Fußball
EM-Finalniederlagen für zwei Niederbayern

Froggatt, Racocha/imago (2)
Sowohl Adin Licina, der im Finale allerdings nicht zum Einsatz kam, als auch Marie Gmeineder mussten sich bei den U 19-Europameisterschafts-Endspielen Spanien geschlagen geben.
Die deutsche U 19-Nationalmannschaft hat sich wacker geschlagen, aber nicht mit dem Europameister-Titel belohnen können. Die DFB-Auswahl verlor das EM-Endspiel im walisischen Wrexham gegen den klaren Favoriten Spanien mit 0:2 (0:1).
„Ich bin natürlich enttäuscht, wir haben uns das anders vorgestellt“, sagte U 19-Coach Christian Wörns, merkte aber an: „Ich bin auch mega stolz auf die Entwicklung der letzten zwei Jahre und darauf, was die Mannschaft geleistet hat.“ Die Spanier dominieren weiterhin: Mit nun zehn Titeln sind sie Rekordsieger in dieser Altersklasse - in ihren fünf EM-Spielen kamen sie diesmal auf bemerkenswerte 19:0 Tore. Deutschland gewann das Turnier wie England und Italien zweimal.

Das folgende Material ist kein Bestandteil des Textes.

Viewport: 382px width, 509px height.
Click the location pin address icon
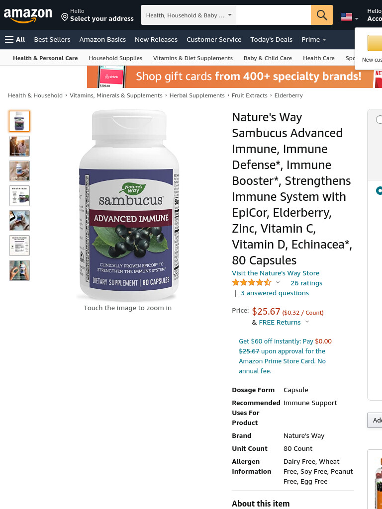click(65, 17)
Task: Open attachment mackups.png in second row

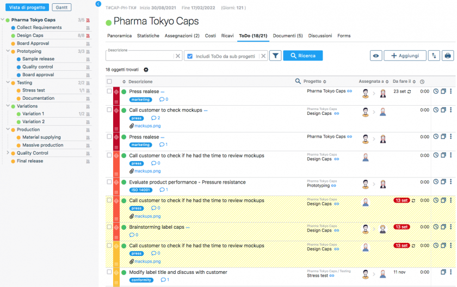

Im Endspiel präsentierte sich das DFB-Team deutlich besser als beim 0:4 gegen Spanien in der Gruppenphase. „Der Knackpunkt war der Eckball zum 0:2 kurz nach der Pause. Danach hatten wir Riesenchancen - wenn du da das 1:2 machst, fangen sie an, zu wackeln, dann hast du vielleicht noch die Chance aufs 2:2“, meinte Wörns.
Landshuter Licina auf der Bank
In der ersten Halbzeit hatte die DFB-Auswahl noch Glück, als Hugo Lopez nur die Latte traf. Sechs Minuten später brachte der Stürmer die Iberer dann per Abstauber in Führung. Kurz nach dem Seitenwechsel erhöhte Mario Rivas (48.) auf 2:0. Jykese Fields (78./87.) und Montrell Culbreath (79.) konnten drei gute Chancen nicht nutzen.
Der Landshuter Adin Licina, der vor einem knappen halben Jahr von der Zweitvertretung des FC Bayern zur zweiten Garde von Juventus Turin gewechselt ist und zuletzt erste Scorerpunkte in der dritten italienischen Liga gesammelt hat, kam wie schon im Halbfinale nicht zum Einsatz. Einzig bei der 0:4-Niederlage in der Gruppenphase gegen den späteren Turniersieger kam der aufstrebende 19-jährige Offensivspieler über die vollen 90 Minuten zum Zug. Auch beim 4:0-Erfolg über Wales erhielt der Niederbayer mit montenegrinischen Wurzeln ein paar Spielminuten.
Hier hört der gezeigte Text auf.